Потом мы шли с барышней по Кузнецкому переулку вверх, и я занимал ее рассказами о своих танцах. Дойдя до дому, я заставил свою спутницу подняться по лестнице и позвонить, потому что мне было не дотянуться до звонка. Пока открывали дверь, барышня исчезла. Няня при виде меня обомлела и, закинув меня на плечо, помчалась назад к пассажу. Перед пассажем увидели мы толпу народа, окружавшего маму, которая билась в истерике. Ей не столько сочувствовали, сколько ее ругали. Встреча была патетическая, но дома меня поставили в угол.
С няней ходил я в Александровский сад, а чаще – в Нарышкинский сквер. Я ехал на трехколесном велосипеде, а няня шла рядом. Узкая полоса тротуара перед выступающим вперед крыльцом университетской типографии была покрыта чугунной плитой с нарезками. Проезжать по ней мне казалось очень опасно и трудно, плита же под колесами велосипеда глухо гремела, и от нарезов по велосипеду бежала жесткая дрожь, от которой в локтях становилось щекотно. В сквере была отгороженная площадка для детских игр. Няньки сидели кругом на лавочках – то был настоящий клуб нянек и гувернанток, а кстати, и рекомендательная контора. К няне моей то и дело подходили какие-то женщины в толстых «дипломатах» и непременно – с толстым клетчатым или серым платком на руке. Подсаживаясь, они каким-то льстивым и таинственным голосом говорили:
– Миленькая, не слыхали ли местечка?
Это «местечко» казалось мне чем-то таинственным, чем-то вроде сердечка: оно где-то бьется часто и мелко, как часики, – иногда его, вероятно, можно расслышать, но как, и где, и почему именно няня могла его слышать, и зачем оно нужно всем этим женщинам?
В 1918 году, когда большевиками овладела мания ставить памятники, на этой площадке водрузили почему-то памятник Генриху Гейне. Какой-то чахоточный господин с бородкой сидел в кресле, а у ног, ластясь, примостилась полуголая баба с распущенными космами – не то Лорелея, не то Муза. Памятник сделан был из какой-то белой дряни и внутри пуст.
Зимой 1921 года я проходил мимо него. У Гейне нос был совсем черный, а у Лорелеи отбили зад, на месте которого образовалась дыра, наполненная грязной бумагой, жестянками и всяким мусором. Детей не было, не было даже ворон на голых деревьях.

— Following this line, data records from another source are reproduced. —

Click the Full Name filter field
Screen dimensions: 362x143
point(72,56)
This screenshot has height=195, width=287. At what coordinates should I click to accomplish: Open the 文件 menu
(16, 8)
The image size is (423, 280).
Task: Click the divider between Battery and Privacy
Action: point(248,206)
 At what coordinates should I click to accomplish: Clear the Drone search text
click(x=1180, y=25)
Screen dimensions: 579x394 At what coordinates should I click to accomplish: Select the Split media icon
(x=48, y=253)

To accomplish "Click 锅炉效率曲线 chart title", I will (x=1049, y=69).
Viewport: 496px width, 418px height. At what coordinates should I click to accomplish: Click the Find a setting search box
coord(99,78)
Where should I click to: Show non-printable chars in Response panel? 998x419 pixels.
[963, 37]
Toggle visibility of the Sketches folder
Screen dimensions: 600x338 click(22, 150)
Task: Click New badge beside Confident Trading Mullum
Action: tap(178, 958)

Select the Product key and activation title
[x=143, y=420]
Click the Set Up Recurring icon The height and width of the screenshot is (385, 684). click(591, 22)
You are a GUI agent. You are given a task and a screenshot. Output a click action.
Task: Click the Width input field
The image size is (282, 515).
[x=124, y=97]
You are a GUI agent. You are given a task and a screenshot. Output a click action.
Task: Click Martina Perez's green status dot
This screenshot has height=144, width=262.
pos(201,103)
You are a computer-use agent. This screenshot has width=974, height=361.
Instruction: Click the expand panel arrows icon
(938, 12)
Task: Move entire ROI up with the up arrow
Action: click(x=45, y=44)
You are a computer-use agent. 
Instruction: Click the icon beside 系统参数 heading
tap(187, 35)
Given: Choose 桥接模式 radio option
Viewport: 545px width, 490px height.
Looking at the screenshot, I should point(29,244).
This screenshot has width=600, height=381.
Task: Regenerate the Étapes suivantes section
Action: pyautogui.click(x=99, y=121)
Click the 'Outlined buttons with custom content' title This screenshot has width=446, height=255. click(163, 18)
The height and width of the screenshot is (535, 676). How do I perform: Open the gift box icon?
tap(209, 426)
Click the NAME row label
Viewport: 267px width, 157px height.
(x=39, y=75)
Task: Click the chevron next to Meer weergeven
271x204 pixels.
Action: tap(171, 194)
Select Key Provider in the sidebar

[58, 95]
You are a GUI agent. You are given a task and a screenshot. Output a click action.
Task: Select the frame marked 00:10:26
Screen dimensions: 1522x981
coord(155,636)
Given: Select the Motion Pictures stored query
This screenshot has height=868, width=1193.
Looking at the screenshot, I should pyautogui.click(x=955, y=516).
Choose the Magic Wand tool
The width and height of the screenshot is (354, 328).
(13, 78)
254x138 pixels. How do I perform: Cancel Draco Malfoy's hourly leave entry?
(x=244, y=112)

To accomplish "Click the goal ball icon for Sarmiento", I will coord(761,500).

Однажды, когда мы с няней шли домой и собирались переходить улицу, городовой нас остановил, и в ту же минуту по коночным рельсам, у самой ограды сквера, в трех шагах от меня, проехала открытая коляска. Толстый кучер правил парою вороных лошадей, шедших тяжелым, медленным «тропцем». В коляске, ближе ко мне, сидела дама, вся в черном, а рядом с ней человек в военном мундире. Кто-то рядом сказал: «Государь!» Няня сдернула с меня шапочку. Я хорошо разглядел и навсегда запомнил повернутое к государыне лицо Александра III, с ровно подстриженной бородой, лицо, показавшееся мне милым и добрым в своей крупной, мясистой мягкости, и тяжелый взгляд из-под бровей, крепко сдвинутых.
Государь мне очень понравился. В тот же день (или на другой день) мы с няней пошли смотреть его на площадь перед генерал-губернаторским домом. Толпа ждала его выхода и долго ревела «ура», когда на балкон вышла группа военных, в которой я не успел различить государя. Вечером на Большой Дмитровке горела иллюминация. От фонаря к фонарю на проволоках висели разноцветные шкалики, а на тумбах вдоль тротуара, чадя и шипя, полыхали плошки. Их пляшущие огни делали страшными лица прохожих, и страшными мне казались огромные тени флагов, летавшие по домам.